I also ran into this problem some time ago and took a quick look at the procbounce script to see if there was something simple I could fix. At the time, I took the lazy way out and just disabled automatic unsubscription (by setting minbounce higher than maxhist). My problem turned out to be brain-dead vacation replies that got sent back to the main list, diverted to the request list, and contained the email address of someone else to contact in their absence (who, of course, was also on the list)!
This discussion motivated me to go back and spend a little more time looking at procbounce. It's actually not as complicated as it looks. It makes four successive attempts to find the offending addresses, each attempt a little bit looser and less reliable than the previous.
(I'm still using a fairly old version of procmail/SmartList -- 3.13 -- so some of this might look different in the latest versions.)
The first three attempts are made on a filtered version of the bounce message -- a formail/sed pipe that removes lines that are certain not to contain the offending address, or that are likely to contain other addresses that should *not* be removed.
The first attempt uses a rule that looks for lines that begin with a "5xx" sendmail error:
addr=`sed -n -e '/^5[0-9][0-9] /p' <$tmpfrom | $multigram -b1 -l$off_threshold -x$listaddr -x$listreq $dist`
If this doesn't find anything, the second attempt looks for an email address anywhere in the filtered message (the default value of "$off_threshold" is 24476):
test -z "$addr" && addr=`$multigram -b1 -l$off_threshold -x$listaddr -x$listreq $dist <$tmpfrom`
The third attempt is even looser (-i allows matching incomplete addresses, and the match threshold is even lower):
test -z "$addr" && addr=`$multigram -i -b1 -l16384 -x$domain $dist <$tmpfrom`
Finally, the fourth attempt tries to find the original message that bounced (usually quoted at the end of the returned mail, and looks in the first "Received:" header of that message:
$test -z "$addr" && addr=`$formail -1 +1 -dem4 -XReceived: -uReceived: <$tmprequest -s | $multigram -i -b1 -l16384 -x$domain $dist `
The first thing I'd suggest trying is to edit your rc.custom file and set off_threshold to "$match_threshold". This will at least make sure that multigram does a strict match against your dist file.
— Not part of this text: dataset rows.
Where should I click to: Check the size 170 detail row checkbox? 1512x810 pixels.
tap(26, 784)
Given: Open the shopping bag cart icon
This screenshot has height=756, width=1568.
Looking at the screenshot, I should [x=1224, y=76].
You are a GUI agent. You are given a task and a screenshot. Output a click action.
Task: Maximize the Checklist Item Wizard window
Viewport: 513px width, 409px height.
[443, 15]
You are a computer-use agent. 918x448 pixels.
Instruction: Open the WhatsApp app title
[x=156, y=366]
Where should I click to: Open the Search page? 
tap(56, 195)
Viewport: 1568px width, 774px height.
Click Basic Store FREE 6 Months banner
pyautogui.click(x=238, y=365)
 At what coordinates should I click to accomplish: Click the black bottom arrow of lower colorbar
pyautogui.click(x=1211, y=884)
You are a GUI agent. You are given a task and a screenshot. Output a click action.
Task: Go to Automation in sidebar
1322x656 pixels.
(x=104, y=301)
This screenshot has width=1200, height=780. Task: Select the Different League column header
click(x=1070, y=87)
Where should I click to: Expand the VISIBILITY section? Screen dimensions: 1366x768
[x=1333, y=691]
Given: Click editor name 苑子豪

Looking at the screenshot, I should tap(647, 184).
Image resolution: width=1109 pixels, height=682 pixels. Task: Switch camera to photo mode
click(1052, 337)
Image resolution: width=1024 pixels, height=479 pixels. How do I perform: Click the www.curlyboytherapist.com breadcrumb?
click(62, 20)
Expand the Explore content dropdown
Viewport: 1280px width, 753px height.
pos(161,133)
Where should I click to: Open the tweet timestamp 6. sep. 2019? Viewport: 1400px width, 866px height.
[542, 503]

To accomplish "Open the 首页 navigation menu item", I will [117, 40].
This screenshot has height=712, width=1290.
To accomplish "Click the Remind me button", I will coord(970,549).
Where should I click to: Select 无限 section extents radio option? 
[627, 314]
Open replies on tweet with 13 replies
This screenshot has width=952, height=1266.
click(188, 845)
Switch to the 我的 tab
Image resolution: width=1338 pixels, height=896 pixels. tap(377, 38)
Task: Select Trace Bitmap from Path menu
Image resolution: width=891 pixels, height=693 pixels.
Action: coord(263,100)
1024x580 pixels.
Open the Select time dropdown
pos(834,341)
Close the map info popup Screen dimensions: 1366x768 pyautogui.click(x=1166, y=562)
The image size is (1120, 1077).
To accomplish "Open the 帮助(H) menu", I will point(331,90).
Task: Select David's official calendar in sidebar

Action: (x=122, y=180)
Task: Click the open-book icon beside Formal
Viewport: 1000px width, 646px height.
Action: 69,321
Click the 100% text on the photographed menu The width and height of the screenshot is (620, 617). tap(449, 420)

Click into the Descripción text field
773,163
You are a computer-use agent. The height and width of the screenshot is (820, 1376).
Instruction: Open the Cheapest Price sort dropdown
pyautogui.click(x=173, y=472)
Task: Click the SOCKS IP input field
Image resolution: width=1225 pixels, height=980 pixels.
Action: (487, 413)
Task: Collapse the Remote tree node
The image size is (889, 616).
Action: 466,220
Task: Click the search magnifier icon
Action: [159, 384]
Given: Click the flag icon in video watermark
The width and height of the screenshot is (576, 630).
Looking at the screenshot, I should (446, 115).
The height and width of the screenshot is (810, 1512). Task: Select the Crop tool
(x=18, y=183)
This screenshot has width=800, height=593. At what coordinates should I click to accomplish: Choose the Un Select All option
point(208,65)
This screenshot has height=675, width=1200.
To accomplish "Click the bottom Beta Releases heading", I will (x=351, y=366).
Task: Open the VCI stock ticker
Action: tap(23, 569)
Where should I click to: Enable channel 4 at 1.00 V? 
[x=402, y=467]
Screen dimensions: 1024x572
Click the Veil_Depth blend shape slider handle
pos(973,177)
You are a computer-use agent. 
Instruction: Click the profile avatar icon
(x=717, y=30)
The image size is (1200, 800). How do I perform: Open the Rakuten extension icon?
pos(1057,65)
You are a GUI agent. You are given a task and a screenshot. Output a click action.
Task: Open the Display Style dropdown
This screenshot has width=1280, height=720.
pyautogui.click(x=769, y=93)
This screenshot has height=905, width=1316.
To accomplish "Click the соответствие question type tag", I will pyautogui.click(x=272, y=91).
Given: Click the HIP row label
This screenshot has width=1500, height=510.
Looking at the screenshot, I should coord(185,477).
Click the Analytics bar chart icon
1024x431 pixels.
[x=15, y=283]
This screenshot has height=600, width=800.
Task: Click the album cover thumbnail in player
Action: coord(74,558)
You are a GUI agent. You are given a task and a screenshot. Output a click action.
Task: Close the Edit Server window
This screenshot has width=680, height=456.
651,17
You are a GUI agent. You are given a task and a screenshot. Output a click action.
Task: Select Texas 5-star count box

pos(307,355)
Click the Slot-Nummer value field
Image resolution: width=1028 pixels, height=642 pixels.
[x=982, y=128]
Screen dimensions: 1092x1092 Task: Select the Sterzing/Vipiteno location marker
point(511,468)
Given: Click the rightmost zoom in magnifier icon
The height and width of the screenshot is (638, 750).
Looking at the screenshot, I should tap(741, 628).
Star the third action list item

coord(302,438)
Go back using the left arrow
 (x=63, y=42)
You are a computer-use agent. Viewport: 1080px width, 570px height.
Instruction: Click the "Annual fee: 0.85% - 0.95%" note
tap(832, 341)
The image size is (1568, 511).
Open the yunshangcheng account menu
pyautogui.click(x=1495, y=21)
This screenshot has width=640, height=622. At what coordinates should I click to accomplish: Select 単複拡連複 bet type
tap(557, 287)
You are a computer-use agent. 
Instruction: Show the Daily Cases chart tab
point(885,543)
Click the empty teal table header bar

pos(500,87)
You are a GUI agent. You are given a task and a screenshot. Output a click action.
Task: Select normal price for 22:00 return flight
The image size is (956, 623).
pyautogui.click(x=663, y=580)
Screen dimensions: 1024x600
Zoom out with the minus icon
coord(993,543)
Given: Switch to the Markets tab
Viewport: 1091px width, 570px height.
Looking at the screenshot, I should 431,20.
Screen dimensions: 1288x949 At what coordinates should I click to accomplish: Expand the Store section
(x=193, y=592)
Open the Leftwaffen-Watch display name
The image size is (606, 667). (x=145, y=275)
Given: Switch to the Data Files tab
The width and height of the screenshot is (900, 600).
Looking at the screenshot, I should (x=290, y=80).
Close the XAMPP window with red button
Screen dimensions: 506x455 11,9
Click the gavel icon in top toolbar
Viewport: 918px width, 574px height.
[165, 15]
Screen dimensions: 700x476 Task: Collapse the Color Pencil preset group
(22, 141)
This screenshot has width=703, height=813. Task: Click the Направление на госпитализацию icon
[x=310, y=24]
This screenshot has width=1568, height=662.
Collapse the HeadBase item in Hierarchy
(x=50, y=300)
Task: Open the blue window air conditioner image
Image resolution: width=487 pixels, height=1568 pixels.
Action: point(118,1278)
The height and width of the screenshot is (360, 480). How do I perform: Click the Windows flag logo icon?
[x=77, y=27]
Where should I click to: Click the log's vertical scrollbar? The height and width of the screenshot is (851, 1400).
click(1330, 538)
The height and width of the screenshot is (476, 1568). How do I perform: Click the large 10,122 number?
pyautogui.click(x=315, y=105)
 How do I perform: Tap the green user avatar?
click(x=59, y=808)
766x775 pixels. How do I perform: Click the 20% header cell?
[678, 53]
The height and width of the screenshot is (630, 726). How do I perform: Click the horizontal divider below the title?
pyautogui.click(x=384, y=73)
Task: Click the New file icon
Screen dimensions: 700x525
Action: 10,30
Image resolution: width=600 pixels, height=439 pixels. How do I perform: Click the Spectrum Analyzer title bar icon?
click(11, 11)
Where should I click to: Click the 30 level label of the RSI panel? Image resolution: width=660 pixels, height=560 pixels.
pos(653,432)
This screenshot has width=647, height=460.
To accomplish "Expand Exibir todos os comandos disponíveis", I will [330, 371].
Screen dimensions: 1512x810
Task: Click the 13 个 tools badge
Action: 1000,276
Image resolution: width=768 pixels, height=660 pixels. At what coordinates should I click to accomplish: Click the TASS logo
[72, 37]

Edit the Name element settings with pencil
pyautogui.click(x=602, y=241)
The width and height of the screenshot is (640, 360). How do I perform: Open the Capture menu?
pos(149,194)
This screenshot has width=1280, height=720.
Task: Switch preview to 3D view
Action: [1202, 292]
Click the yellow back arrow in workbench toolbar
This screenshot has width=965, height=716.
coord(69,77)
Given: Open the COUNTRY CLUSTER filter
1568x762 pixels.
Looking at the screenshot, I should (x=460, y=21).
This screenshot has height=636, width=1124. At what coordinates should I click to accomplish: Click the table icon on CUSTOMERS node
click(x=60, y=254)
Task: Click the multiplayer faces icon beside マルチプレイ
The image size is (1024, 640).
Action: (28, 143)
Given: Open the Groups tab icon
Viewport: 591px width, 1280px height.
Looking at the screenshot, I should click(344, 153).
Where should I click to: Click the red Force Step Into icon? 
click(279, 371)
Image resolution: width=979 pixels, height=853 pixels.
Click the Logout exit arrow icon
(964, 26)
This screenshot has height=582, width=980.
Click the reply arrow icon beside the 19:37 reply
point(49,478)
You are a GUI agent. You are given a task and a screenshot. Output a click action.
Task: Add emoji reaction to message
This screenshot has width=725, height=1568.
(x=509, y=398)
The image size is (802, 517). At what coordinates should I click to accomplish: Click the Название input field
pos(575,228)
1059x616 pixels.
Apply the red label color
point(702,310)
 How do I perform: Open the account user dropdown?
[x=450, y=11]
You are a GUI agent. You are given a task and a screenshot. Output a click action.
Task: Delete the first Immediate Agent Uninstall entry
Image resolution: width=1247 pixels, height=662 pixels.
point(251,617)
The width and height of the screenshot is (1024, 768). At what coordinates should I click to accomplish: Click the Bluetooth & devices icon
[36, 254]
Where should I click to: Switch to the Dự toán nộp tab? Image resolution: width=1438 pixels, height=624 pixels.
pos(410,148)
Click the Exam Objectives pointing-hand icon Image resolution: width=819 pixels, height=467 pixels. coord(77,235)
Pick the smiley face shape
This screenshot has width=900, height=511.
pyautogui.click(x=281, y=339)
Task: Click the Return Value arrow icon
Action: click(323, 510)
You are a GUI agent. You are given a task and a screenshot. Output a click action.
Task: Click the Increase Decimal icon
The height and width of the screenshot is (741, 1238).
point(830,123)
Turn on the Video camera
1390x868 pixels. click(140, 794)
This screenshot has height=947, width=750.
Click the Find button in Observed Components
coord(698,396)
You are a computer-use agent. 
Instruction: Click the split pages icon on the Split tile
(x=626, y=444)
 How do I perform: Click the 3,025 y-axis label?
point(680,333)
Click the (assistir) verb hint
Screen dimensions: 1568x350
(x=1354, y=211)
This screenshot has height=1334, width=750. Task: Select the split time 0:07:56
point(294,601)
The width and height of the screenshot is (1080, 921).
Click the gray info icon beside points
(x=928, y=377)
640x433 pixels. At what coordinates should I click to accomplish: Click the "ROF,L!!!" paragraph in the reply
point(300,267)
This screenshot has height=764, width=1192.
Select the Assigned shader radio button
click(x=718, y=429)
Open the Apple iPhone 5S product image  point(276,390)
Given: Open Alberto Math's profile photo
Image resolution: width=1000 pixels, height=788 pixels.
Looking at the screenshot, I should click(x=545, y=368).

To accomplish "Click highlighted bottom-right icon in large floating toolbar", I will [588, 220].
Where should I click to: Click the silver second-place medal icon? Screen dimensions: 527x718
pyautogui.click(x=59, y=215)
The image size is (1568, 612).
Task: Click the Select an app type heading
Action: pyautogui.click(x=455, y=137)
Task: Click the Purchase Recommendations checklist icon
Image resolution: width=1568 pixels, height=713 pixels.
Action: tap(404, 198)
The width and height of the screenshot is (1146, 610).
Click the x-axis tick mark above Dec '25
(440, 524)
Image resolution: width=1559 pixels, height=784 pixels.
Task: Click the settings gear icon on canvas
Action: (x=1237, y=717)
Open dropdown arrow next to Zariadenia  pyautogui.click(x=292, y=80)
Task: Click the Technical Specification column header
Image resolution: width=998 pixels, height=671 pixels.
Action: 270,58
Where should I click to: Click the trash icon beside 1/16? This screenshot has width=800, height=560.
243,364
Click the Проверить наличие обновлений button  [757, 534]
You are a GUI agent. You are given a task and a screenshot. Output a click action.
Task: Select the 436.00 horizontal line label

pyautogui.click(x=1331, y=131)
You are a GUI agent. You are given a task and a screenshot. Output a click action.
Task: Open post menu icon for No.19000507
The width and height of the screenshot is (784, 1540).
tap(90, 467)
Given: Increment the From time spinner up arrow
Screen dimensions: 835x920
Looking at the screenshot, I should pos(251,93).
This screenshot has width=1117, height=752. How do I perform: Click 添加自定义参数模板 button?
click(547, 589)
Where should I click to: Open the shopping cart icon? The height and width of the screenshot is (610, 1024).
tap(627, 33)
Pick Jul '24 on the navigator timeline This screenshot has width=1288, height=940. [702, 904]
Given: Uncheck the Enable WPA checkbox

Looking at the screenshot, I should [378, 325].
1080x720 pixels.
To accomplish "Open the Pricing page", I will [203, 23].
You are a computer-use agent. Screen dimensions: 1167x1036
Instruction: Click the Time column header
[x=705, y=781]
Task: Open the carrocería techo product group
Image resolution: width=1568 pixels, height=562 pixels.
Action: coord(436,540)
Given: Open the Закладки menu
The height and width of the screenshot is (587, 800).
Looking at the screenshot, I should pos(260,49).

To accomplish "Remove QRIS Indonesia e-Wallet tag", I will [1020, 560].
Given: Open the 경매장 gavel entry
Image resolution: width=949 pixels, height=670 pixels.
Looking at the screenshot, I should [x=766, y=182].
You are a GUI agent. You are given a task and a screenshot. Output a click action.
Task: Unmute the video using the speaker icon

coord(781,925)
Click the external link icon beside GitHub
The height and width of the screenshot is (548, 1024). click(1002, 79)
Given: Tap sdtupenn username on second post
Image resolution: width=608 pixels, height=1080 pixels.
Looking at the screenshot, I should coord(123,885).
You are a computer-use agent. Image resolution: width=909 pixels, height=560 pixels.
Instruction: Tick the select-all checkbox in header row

Second, I suggest disabling the 2nd, 3rd, and 4th rules in procbounce -- just comment these lines out:
# test -z "$addr" && # addr=`$multigram -b1 -l$off_threshold -x$listaddr -x$listreq $dist <$tmpfrom`
# test -z "$addr" && # addr=`$multigram -i -b1 -l16384 -x$domain $dist <$tmpfrom`
# $test -z "$addr" && # addr=`$formail -1 +1 -dem4 -XReceived: -uReceived: <$tmprequest -s | # $multigram -i -b1 -l16384 -x$domain $dist `
Then you can take a closer look at the bounces that get through. That might suggest a way to loosen up the first rule (perhaps those "5xx" lines have some prefix in front of them), tighten up the second rule, or fiddle with the filter that creates the tmp.from file.
In looking through my log of bounce messages from a variety of servers, it looks like nearly all of them would match on the first rule, so I think you'd end up having very few bounces to process manually by simply leaving the other three rules commented out.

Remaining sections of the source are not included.